## [Short problem]
Can you reproduce, word for word, the records below, starting with the line containing "Actus (243, 107)" and continuing through the final line, with both included?

## [Dataset rows]
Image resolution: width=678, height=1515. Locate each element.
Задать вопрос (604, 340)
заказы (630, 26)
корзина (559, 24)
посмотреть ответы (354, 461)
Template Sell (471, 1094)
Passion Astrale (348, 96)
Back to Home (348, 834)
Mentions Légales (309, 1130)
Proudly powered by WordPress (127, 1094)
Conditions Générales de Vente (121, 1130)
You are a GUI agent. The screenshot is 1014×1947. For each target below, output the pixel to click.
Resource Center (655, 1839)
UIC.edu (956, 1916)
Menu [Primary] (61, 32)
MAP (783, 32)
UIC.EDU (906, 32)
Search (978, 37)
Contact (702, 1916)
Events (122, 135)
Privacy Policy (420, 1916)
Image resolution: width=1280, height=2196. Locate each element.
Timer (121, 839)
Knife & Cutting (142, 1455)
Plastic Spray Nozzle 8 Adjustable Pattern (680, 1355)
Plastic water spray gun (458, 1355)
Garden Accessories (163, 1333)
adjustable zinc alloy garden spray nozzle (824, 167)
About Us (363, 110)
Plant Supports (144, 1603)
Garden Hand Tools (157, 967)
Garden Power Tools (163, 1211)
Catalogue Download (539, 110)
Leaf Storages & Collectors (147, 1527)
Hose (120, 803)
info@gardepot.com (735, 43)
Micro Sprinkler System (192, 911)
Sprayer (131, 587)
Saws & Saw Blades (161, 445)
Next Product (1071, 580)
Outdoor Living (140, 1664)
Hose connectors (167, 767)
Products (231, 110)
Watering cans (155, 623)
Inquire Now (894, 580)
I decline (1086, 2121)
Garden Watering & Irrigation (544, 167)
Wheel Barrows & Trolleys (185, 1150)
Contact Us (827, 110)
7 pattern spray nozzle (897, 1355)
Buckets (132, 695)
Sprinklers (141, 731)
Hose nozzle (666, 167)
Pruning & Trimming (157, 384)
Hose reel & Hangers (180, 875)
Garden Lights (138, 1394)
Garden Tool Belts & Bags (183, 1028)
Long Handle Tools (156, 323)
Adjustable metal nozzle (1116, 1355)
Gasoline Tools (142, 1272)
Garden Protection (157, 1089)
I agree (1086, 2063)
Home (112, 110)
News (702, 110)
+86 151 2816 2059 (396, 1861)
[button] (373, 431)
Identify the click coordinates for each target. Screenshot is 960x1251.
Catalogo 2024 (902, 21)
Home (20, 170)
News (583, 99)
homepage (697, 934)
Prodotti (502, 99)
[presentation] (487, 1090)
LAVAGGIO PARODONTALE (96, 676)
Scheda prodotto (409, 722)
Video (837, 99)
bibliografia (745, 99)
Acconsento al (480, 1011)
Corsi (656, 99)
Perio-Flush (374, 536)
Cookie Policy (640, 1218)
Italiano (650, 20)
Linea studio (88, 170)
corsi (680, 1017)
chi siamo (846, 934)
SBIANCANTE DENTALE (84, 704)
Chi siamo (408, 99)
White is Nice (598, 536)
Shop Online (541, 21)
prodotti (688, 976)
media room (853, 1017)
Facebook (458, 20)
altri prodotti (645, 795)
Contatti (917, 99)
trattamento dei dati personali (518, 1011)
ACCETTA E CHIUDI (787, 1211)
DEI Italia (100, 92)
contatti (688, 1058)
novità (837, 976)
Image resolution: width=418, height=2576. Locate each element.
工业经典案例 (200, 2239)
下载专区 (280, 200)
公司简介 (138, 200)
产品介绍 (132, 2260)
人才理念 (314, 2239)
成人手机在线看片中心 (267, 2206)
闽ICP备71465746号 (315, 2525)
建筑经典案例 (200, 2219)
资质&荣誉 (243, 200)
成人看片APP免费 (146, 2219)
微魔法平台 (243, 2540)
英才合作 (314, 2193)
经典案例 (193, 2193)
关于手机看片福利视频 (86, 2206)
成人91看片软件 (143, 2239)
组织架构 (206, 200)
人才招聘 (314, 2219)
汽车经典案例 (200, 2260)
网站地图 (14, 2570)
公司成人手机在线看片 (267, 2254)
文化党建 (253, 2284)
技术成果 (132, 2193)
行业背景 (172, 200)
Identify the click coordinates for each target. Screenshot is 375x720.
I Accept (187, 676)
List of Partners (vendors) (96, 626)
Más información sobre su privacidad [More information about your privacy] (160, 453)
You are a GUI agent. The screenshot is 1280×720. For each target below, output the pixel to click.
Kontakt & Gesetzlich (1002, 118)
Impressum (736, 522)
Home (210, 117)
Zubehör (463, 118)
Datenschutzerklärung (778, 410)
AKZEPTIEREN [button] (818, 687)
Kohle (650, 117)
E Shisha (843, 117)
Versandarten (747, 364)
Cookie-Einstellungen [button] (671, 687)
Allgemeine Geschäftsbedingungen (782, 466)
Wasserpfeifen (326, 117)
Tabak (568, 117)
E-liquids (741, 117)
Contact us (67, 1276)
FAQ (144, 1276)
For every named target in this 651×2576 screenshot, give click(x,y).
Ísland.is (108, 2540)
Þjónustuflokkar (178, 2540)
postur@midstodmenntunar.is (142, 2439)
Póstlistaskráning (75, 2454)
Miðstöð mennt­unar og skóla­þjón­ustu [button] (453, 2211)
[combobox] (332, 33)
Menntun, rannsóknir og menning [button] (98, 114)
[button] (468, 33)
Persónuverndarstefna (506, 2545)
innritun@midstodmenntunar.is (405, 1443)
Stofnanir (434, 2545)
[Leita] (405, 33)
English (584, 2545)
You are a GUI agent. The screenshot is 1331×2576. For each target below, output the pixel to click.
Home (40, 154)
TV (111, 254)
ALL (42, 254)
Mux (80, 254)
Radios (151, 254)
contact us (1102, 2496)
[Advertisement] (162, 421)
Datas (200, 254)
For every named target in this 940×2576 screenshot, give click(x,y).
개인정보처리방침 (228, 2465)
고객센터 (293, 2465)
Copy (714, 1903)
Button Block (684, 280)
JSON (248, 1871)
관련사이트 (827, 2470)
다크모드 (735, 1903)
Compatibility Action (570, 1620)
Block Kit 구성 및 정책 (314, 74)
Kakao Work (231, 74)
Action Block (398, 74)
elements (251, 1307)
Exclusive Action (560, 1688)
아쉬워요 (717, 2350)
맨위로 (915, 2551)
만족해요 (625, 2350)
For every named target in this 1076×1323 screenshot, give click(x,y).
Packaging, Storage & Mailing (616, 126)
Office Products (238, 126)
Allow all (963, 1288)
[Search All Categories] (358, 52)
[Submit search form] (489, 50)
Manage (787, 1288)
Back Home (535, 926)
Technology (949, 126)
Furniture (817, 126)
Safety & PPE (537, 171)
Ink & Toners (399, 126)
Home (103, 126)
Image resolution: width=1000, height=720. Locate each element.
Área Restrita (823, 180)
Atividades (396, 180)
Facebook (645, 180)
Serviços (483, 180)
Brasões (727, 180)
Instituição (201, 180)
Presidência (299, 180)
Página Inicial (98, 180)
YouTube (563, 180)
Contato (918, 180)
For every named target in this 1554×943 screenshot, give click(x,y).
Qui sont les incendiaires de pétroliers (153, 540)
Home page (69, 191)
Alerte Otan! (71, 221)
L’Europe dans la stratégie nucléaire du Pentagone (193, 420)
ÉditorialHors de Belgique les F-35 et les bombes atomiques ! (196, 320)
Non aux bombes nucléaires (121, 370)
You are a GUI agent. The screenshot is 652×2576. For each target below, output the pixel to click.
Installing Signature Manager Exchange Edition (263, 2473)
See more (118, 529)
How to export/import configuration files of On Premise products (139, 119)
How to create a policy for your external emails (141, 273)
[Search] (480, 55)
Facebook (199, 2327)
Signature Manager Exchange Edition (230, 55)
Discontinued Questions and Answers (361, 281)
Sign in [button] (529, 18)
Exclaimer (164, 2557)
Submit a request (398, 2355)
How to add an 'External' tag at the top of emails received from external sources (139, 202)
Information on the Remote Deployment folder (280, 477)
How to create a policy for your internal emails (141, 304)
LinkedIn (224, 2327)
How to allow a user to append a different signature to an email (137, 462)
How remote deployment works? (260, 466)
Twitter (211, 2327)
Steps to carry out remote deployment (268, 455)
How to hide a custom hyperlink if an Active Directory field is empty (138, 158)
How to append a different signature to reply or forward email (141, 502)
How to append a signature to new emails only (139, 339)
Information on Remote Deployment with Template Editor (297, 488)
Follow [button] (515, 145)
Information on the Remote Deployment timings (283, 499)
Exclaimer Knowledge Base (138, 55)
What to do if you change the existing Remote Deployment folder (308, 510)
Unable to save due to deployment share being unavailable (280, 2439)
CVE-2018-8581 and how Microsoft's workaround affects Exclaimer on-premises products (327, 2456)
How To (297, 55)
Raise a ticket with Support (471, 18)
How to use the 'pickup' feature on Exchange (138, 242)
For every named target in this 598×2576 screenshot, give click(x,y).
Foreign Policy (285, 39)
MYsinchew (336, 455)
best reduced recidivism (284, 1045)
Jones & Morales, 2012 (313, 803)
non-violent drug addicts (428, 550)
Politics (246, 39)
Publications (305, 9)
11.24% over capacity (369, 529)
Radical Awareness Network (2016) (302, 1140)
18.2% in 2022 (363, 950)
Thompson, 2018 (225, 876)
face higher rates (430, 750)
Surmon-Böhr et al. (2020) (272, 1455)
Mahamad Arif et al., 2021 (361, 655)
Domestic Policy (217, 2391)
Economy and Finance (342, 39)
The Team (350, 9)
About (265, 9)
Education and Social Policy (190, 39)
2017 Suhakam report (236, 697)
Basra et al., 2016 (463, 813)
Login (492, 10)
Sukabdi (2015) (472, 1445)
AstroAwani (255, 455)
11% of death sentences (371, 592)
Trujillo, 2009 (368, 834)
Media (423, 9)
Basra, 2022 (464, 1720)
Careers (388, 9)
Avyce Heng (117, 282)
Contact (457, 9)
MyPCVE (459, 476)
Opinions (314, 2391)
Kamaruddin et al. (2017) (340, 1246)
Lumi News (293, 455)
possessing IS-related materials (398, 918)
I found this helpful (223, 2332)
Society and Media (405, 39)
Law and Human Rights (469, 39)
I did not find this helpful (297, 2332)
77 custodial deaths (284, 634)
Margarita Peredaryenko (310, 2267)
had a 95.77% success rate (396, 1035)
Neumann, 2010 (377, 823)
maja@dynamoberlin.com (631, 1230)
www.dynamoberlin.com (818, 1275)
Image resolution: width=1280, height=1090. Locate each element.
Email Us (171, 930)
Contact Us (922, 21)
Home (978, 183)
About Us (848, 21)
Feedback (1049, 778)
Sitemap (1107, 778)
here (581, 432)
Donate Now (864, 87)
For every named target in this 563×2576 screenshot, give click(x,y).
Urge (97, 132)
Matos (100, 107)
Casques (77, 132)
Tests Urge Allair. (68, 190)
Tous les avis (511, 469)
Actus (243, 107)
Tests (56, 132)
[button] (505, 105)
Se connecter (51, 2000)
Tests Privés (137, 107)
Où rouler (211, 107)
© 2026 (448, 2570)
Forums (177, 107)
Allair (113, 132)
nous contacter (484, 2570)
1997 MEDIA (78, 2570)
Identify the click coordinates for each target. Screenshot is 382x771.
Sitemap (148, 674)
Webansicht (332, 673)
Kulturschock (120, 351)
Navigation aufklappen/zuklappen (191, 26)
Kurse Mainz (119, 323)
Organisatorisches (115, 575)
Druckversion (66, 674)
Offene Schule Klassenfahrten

## [Written response]
Actus (243, 107)
Tests (56, 132)
[button] (505, 105)
Se connecter (51, 2000)
Tests Privés (137, 107)
Où rouler (211, 107)
© 2026 (448, 2570)
Forums (177, 107)
Allair (113, 132)
nous contacter (484, 2570)
1997 MEDIA (78, 2570)
Identify the click coordinates for each target. Screenshot is 382x771.
Sitemap (148, 674)
Webansicht (332, 673)
Kulturschock (120, 351)
Navigation aufklappen/zuklappen (191, 26)
Kurse Mainz (119, 323)
Organisatorisches (115, 575)
Druckversion (66, 674)
Offene Schule Klassenfahrten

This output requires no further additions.